Pretty much as expected. I'm mildly surprised the opamp sans clipping diodes was not more abrupt, but then opamps do odd things.
Actually, now that I think about it, I guess that's not all that odd. It does rise very abruptly, but then rounds off as the input signal rises, pushing it past the early clipping where the forward gain is still enough to enforce steadily rising distortion. Once it's clipping, it gets harder to make it clip more and the amplifier gets less sensitive. Very different case from clipping diodes, where what is going on is exploring the V-I curve.
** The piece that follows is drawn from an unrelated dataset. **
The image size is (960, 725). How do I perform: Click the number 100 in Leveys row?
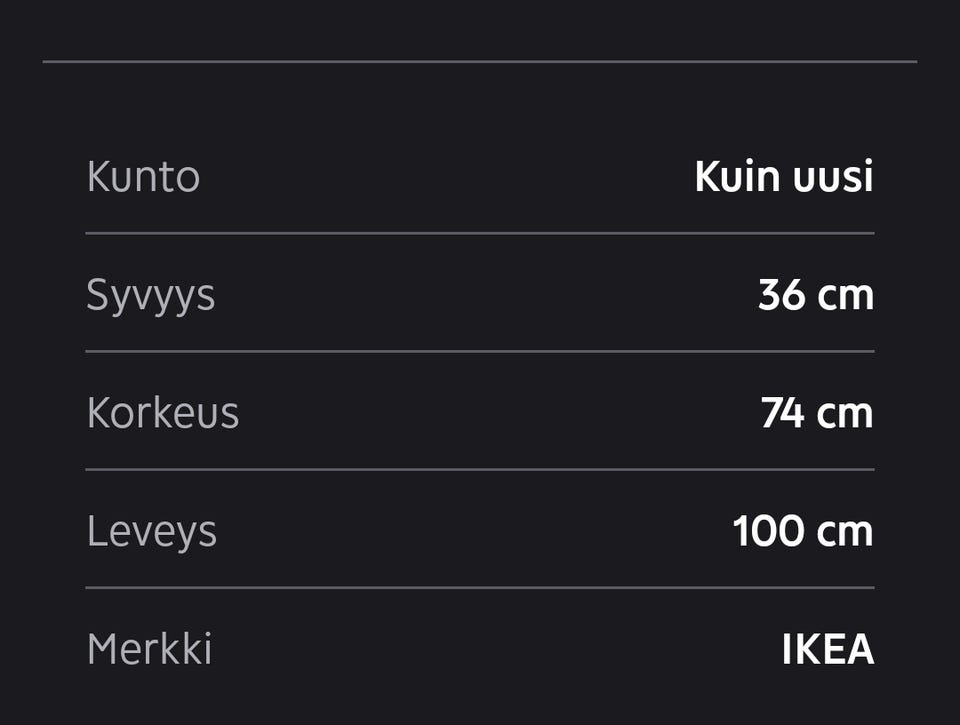click(768, 531)
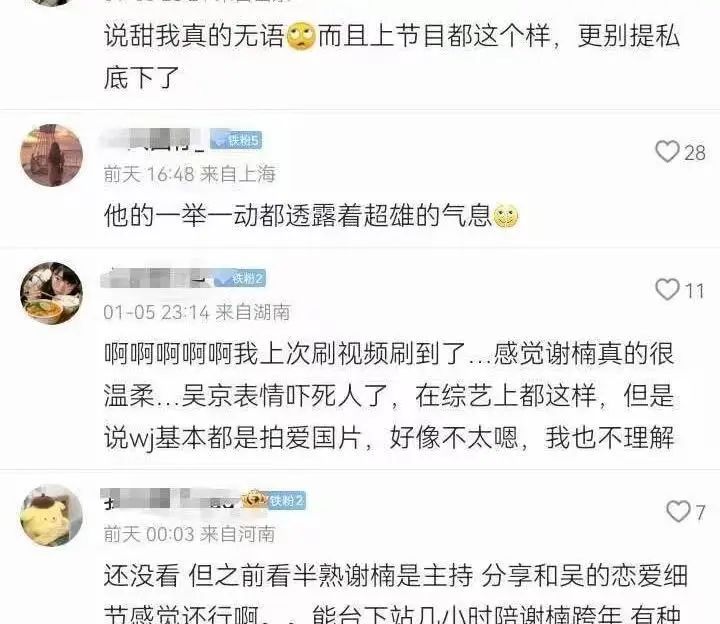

Something I've always intended to do now that I'm using a software oscilloscope pretty much entirely is run a similar test, but with the spectrum analysis function to capture the curves not just of THD, but of second, third, and further harmonics. Curves of THD capture the abruptness of the transition into distortion, but on top of that the harmonics curves would capture the change in clipping tone as well, at least as much as any visual curves can capture a sound.
How about what happens if you wire a potentiometer in series with the diodes as a "softness" control?
I suspect that it
stretches the curves out laterally to the right, as what that does is to add a constant fraction of the undistorted signal to the clipped signal. This doesn't work for the "no-diodes" case, obviously, but one could cobble that up with a mixer. Hmm. Now that I think about THAT, that's what the most recent products from my day job do. I had been looking at it a different way.